The study consists of four parts. Part 1 aims to describe the organizational characteristics of the NPS specialized care units. We will develop a questionnaire that will consist of (1) patient-related questions (2) staffing related questions (3) questions regarding the physical environment of the unit (4) questions regarding treatment and (5) questions on organizational issues. The questionnaire will be administered as an interview with key-members of the team of the unit. Part 2 aims to answer the question how to define ‘successful treatment’. To define this concept, we will use the method of concept mapping. Concept mapping consists of six steps: (1) preparation, (2) generation of statements, (3) structuring of statements, (4) representation of statements in the form of a concept map, (5) interpretation of maps, (6) utilization of maps. Participants meet under the supervision of an independent chair. Typically, a concept mapping session takes about 3-4 hrs. Participants are one or two key professionals of each of the participating units and three or four national experts in the field of dementia care. Furthermore, as part of the concept-mapping, a focus-group interview will be held with dedicated family-members of patients that are admitted to these units. In this session, family-members will be asked to comment on the outcomes of the concept-mapping.

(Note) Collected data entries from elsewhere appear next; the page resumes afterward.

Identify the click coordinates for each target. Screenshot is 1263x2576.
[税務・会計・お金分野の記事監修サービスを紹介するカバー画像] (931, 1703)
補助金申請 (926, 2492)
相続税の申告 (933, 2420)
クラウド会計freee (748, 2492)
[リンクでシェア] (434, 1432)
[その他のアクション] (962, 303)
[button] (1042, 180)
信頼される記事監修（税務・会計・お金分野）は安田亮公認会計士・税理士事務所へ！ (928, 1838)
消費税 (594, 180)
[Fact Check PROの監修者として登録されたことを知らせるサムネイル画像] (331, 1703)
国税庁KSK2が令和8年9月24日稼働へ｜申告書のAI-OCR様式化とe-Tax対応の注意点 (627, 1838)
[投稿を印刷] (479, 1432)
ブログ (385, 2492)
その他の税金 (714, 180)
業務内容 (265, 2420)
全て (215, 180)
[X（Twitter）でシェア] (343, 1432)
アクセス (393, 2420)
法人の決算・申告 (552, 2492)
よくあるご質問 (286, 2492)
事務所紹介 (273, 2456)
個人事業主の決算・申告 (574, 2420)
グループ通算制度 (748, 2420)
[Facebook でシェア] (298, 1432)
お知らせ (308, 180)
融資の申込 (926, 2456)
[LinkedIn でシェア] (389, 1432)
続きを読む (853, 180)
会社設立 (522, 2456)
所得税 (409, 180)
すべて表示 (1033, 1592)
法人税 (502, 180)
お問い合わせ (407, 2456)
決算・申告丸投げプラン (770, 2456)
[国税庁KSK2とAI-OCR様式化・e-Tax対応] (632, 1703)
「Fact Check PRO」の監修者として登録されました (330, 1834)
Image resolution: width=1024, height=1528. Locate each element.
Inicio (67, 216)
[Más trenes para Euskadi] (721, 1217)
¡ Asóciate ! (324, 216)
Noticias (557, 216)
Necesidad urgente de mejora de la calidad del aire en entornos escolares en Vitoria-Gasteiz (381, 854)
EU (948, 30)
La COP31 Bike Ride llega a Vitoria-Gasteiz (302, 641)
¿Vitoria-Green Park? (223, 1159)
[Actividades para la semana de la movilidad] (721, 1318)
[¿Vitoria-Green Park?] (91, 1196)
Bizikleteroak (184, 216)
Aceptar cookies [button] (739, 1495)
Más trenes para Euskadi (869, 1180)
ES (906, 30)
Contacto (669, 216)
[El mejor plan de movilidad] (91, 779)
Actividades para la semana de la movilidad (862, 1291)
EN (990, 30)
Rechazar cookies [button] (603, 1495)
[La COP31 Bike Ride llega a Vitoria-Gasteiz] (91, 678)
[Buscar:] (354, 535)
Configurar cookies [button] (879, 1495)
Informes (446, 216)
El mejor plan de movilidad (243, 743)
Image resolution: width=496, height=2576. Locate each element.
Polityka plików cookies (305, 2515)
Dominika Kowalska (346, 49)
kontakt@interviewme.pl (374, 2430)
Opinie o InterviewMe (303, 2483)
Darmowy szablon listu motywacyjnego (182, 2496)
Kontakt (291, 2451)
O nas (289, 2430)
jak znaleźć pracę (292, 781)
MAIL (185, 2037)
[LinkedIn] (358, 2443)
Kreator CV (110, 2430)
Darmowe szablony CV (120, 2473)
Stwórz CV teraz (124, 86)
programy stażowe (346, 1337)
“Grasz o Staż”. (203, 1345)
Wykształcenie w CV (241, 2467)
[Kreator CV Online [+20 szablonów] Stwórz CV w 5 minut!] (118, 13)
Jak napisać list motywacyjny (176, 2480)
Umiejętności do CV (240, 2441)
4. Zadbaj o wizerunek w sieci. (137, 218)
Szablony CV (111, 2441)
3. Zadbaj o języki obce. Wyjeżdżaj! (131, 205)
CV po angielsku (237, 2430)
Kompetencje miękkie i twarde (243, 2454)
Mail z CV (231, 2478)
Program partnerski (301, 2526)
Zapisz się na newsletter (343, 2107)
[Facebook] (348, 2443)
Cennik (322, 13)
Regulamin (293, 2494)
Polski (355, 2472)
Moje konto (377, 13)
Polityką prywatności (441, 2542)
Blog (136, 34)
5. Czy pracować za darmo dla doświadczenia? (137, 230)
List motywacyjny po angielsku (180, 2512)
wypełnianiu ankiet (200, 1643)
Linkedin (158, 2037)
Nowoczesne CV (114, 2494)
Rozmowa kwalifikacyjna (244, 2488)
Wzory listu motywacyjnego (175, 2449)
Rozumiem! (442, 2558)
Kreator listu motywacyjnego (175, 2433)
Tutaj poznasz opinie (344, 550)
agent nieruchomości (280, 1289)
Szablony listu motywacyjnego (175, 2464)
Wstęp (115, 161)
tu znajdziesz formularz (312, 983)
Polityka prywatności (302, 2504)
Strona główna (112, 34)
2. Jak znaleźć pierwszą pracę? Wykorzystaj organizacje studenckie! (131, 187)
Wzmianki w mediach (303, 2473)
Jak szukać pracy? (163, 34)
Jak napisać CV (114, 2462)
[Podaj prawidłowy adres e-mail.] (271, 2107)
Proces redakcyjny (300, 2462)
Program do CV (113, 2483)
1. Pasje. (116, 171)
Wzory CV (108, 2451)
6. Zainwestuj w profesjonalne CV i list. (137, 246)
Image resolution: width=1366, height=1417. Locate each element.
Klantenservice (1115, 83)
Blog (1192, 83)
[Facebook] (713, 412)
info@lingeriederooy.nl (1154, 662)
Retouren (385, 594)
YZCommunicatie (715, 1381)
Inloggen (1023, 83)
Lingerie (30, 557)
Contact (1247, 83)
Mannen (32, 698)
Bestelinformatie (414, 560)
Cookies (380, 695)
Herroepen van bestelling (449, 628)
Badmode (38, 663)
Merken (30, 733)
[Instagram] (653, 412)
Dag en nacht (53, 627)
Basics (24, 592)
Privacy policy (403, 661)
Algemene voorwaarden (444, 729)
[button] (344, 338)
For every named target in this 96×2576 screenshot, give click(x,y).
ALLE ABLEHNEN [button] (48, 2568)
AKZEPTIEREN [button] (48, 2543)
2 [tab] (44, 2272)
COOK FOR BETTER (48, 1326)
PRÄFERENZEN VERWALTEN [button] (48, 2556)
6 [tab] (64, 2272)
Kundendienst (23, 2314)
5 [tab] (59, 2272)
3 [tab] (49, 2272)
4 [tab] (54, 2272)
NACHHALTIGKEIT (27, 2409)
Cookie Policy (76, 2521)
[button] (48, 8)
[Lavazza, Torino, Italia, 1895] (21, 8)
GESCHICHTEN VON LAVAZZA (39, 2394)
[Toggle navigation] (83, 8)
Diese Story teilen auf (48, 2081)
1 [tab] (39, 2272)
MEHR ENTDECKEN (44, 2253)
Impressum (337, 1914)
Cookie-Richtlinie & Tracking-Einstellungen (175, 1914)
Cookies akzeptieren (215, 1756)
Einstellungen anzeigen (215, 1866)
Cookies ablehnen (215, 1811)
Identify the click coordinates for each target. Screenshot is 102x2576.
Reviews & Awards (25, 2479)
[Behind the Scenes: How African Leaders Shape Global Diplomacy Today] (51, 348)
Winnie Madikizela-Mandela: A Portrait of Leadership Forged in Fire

Part 3 is an observational, longitudinal, follow-up study of dementia patients newly admitted and treated on these NPS specialized care units. Part 3 aims to describe the characteristics and course of these patients and to determine predictors of successful treatment. Patients will be assessed 5 times during their stay: at admission, after 2 weeks, after 6-8 weeks, after 3 months and at discharge. Next to demographics the following characteristics will be measured: type of dementia, severity of dementia, cognition, ability to communicate, comorbidity and especially psychiatric disorders, psychotropic drug use (PDU), pain, NPS, agitation/aggression, signs of depression, psychosocial interventions, quality of life, and restraints. In addition to these patient related characteristics we will assess some staff related aspects like workload (burnout), job satisfaction, job demands, and organizational culture.

Part 4 is a qualitative study that will be carried out among a maximum of 10 patients that have been successfully treated, as defined in part 2 of this proposal. We aim to select a variety of NPS like vocally disruptive behavior, aggression or severe agitation and patients are preferably spread over the participating units. In addition to the quantitative data of these patients collected in part 3, the (medical) files of these patients will be extensively analyzed. Based on this information, we will develop an interview guide for a focus group-interview with key-professionals of the team and for individual interviews with family members of the patient in order to get a more in depth impression of treatment policies and factors that determined success.